In a Q&A, Barbie Zelizer of the Annenberg School for Communication discusses Jennifer Psaki’s first weeks on the job, plus what a shift back to a traditional press briefing means for journalism during the Biden presidency.

Person in a bright blue top standing at a podium with microphones, smiling.
Jennifer Psaki is the first White House press secretary for the Biden Administration.

Jennifer Psaki has been the White House press secretary for just 20 days, and yet she seems to have already become a household name. This is perhaps as much for what she hasn’t done as for what she has, says Barbie Zelizer, who runs the Annenberg School for Communication’s Center for Media at Risk at Penn.

“She is in lock-step with the traditional way of conducting a press briefing,” Zelizer says. “Everything she’s doing is very normal, predictable, usual, and in keeping with how press briefings have tended always to go. The contrast was Trump. It’s really important to emphasize that she is taking us back to a long-standing history.”

Press secretaries for former President Trump—Sean Spicer and Sarah Huckabee Sanders, for example—made news themselves for behavior that not only strayed from that of their predecessors but created an antagonistic relationship with the media. In her first briefing, Psaki seemed to take pains to return to custom.

Penn Today spoke with Zelizer about the new press secretary and what this shift back to tradition means for journalism during the Biden presidency. 

Customarily, what’s the function of the White House press briefing?

It has always reflected or emblematized a well-functioning relationship between the government and the media, not that the media follow and print everything the government says, but that there is a functioning mechanism for sharing of opinions, for back and forth around contested issues. That’s not to say that all governments are 100% honest—far from it—but at least they rely on the conventions at hand for everybody to go about their business.

And what about the press secretary?

The role of a press secretary is clearly to represent and explain the policies, investments, efforts being made by the president, by the White House. Jen Psaki was asked that very question: Is she a spokesperson for Joe Biden or for the American people? She said, “Joe Biden serves the American people, and so do I.” That was a smooth answer.
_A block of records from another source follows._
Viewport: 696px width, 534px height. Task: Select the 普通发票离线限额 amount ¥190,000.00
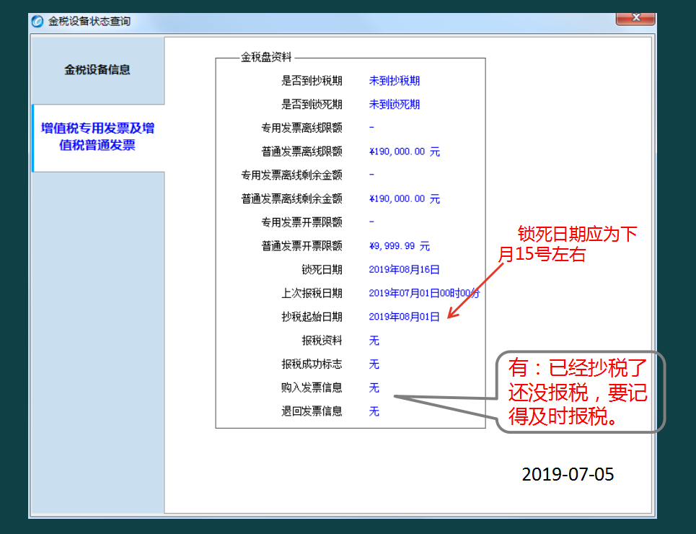[x=404, y=152]
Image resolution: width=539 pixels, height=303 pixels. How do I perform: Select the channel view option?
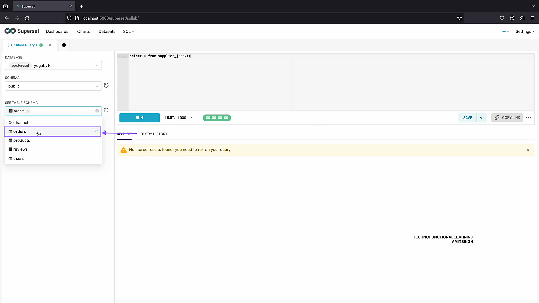21,123
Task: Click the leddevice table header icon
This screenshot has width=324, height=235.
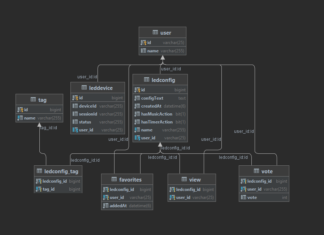Action: click(84, 88)
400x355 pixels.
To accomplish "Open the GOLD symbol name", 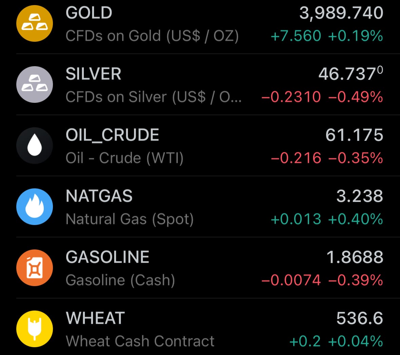I will click(x=89, y=13).
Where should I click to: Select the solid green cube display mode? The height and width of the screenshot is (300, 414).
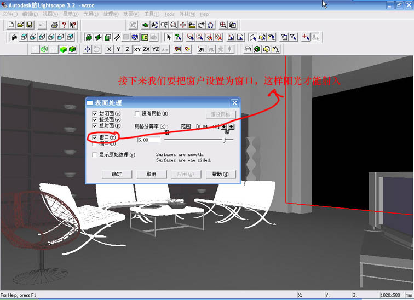[64, 49]
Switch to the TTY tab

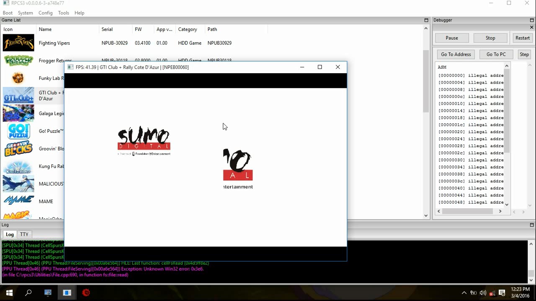(x=24, y=235)
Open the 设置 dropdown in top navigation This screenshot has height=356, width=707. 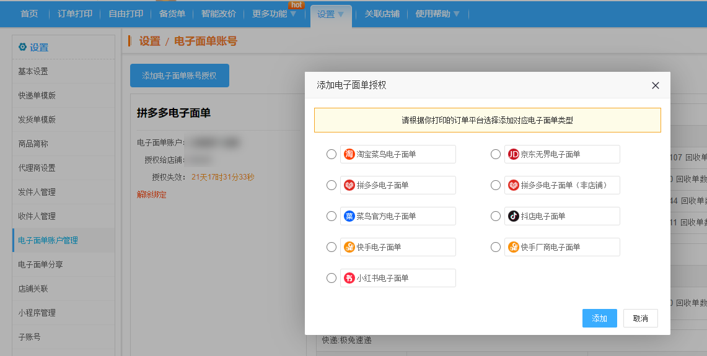[x=330, y=14]
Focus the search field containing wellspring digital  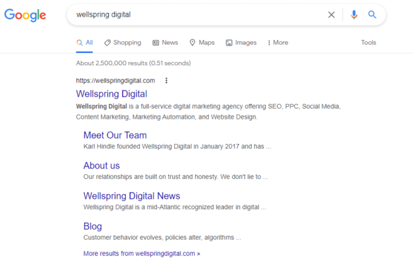(x=198, y=15)
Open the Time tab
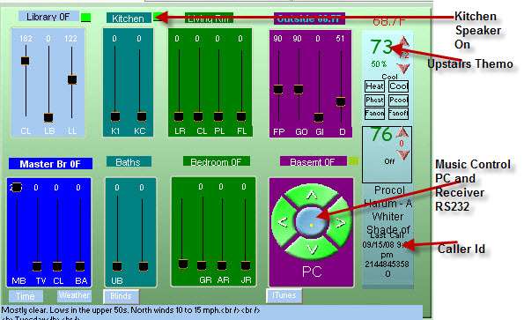Image resolution: width=524 pixels, height=320 pixels. (x=26, y=296)
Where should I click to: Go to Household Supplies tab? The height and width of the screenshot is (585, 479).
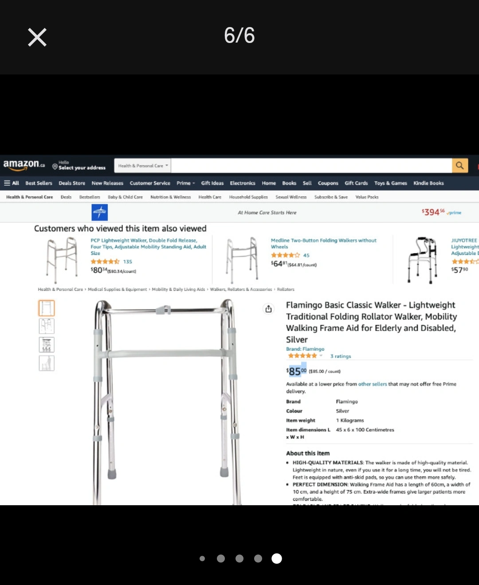(x=248, y=197)
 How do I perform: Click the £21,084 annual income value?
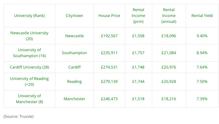[x=169, y=53]
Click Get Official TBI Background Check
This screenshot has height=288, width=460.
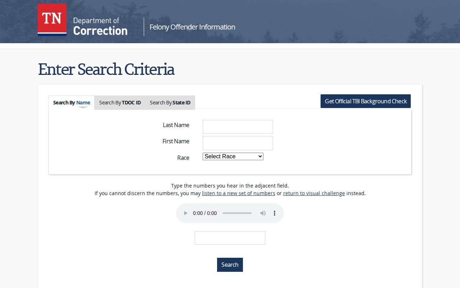pyautogui.click(x=365, y=101)
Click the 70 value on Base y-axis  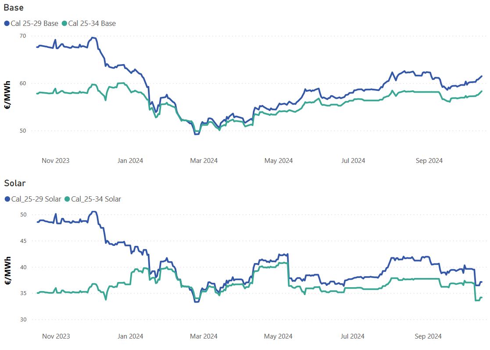coord(23,36)
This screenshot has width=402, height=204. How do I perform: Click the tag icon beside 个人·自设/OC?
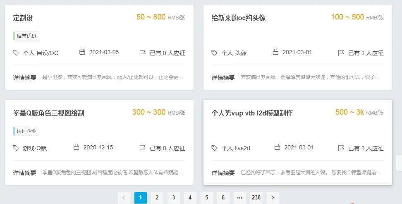[x=16, y=53]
Press agents and press secretaries go back to the beginning of the 1900s. These are people with an objective, an aim. That said, taking them out of the picture, as was the situation under Trump, creates an abyss. If you don’t have a reliable, repeated, predictable venue, then you have to develop a whole different form of journalism. It really changes the picture of how government and media connect.

Beyond what made the news itself, how were the briefings and the press secretaries of the past four years different?
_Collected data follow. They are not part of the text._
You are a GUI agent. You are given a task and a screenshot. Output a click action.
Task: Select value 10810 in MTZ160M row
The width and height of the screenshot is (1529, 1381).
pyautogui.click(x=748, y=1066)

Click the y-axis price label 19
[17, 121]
In the past, news organizations knew there was a daily briefing and planned around it. They knew if they had questions, they could get answers at the briefing. That’s not to say other ways of information-gathering weren’t going on, too. The whole of the relationship shouldn’t boil down to the White House press briefing, but to not have it throws out these scrutinized ways and conventions of doing things in the media.

I would argue that not having had it for the years that Trump was in office, the media never really gained their footing; they never figured out what to do in place of their rather commonplace reliance on a press briefing that not only was no longer doing its bit but also became a source of insult and outrage, ridicule, and assault.

Psaki has already been lauded for a job she’s held less than a month. Why is that?

There is praise for Jen Psaki for what she isn’t. She is ordinary and normal and obviously competent. This is a display of competence that brings us back to a long-standing tradition. She’s done well in signaling a regard for truth and accuracy and transparency and accountability. On the other hand, that doesn’t mean we’re always going to get only truth and accountability and transparency, but at least there is the gesturing toward it, and that’s a big deal because we haven’t had it for so long. 

Every administration has its signature way of interacting with the media. Some presidents are upfront about having more press conferences, even coming into the press conference themselves. Some do informal chats in the Oval Office. There are many ways in which an administration creates its own style. I think the shock of normalcy—which isn’t something you usually associate with normalcy—has a lot of staying power. The threat of the kind of administration Trump led, whether under Trump or someone else, is still very much with us and will remain with us. We’re not the same country, and the sooner we realize it, the better off we’ll be.

Can you explain what you mean when you say this country has changed?

The media aren’t the same media. Politicians aren’t the same politicians. There’s no question that the four years under Trump have changed us. Everybody wants to act as if we’ve gone back and at some level, that’s a sign of how desperate we are, that we really do need this normalcy. The wounds of these past four years are far deeper than what we’re allowing in right now and reasonably so. It’s going to take some time before the Biden administration and the U.S. media actually settle into whatever relationship will be emblematic of this particular White House.

Barbie Zelizer is the Raymond Williams Professor of Communication at the Annenberg School for Communication and director of the Center for Media at Risk at the University of Pennsylvania.